Thanks for informing about the problem @tbs17. What kind of input object do you have?
(imputeTS accepts all kinds of inputs vector, ts, data.frame, zoo, tsibble)

I think the workaround of @kevinv21 only works with vector input.
(the scales:::rescale needs a vector)

Just transform your input to a vector and then try to run the workaround code again.

new_input <- as.vector(your_ts)

This will not affect the imputation, the timestamps are not important (since your time series is hopefully equi-distant).
You can afterwards transform to a ts object again. For a ts object this would work like this:

coredata(your_ts) <- imputed_vector

As @SteffenMoritz says, ts is a large time series of 86400 points represented as a vector of real values.
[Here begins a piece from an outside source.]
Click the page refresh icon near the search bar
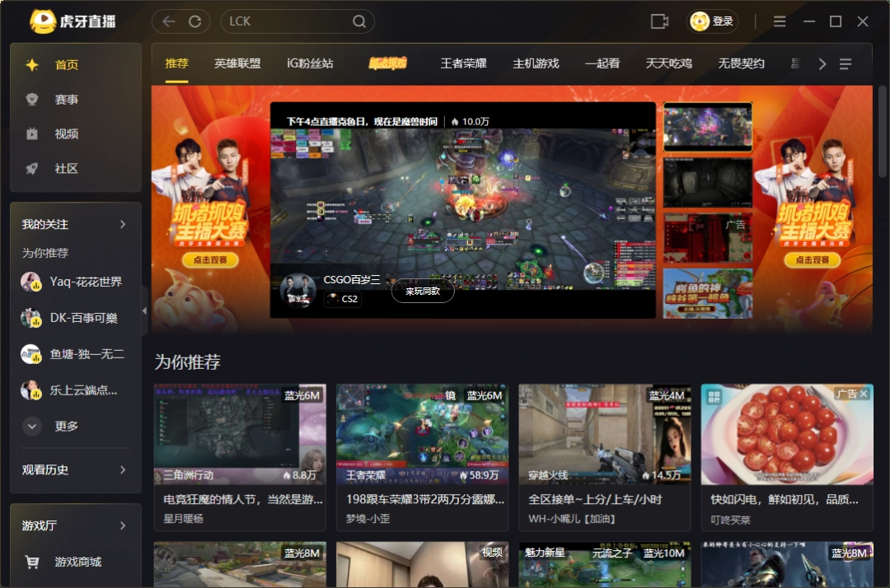The width and height of the screenshot is (890, 588). point(196,21)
I scaled it with the rescale function from the scales package, however, you can rescale your data with other functions/packages such as the scale function from the timeSeries packages, (or rescale it manually by using any approach for data standardization/normalization https://stackoverflow.com/questions/20256028/understanding-scale-in-r , https://stats.stackexchange.com/questions/70801/how-to-normalize-data-to-0-1-range), or as @SteffenMoritz proposes you can transform your data into a vector.

tbs17 commented

Yeah, it looks like the non-changing value also produces the error, I have tried with the following time series and I get the error with the first one (ts1) but not with the second one (ts2):

ts1 <- c(5,5,5,5,5,5,5,5,NA,NA,5,5,5,5,5,5,5,5,5,5,NA,NA,5,5,5,NA)
na_kalman(ts1, type = "level")
Error in optim(init[mask], getLike, method = "L-BFGS-B", lower = rep(0,  : 
  L-BFGS-B needs finite values of 'fn'

ts2 <- c(5,5,5,5,5,5,5,5,NA,NA,5,5,5,4,5,5,5,5,5,5,NA,NA,5,5,5,NA)
na_kalman(ts2, type = "level")
5.000000 5.000000 5.000000 5.000000 5.000000 5.000000 5.000000 5.000000 4.952381 4.952381 5.000000 5.000000 5.000000 5.000000 4.000000 5.000000 5.000000 5.000000 5.000000 5.000000 4.952381 4.952381 5.000000 5.000000 5.000000 4.952381

Anyway if your time series contain repeated values, you can also try other kind of techniques such as linear interpolation or last observation carried forward, etc.

tbs17 commented

@tbs, can you provide an example time series you want to impute?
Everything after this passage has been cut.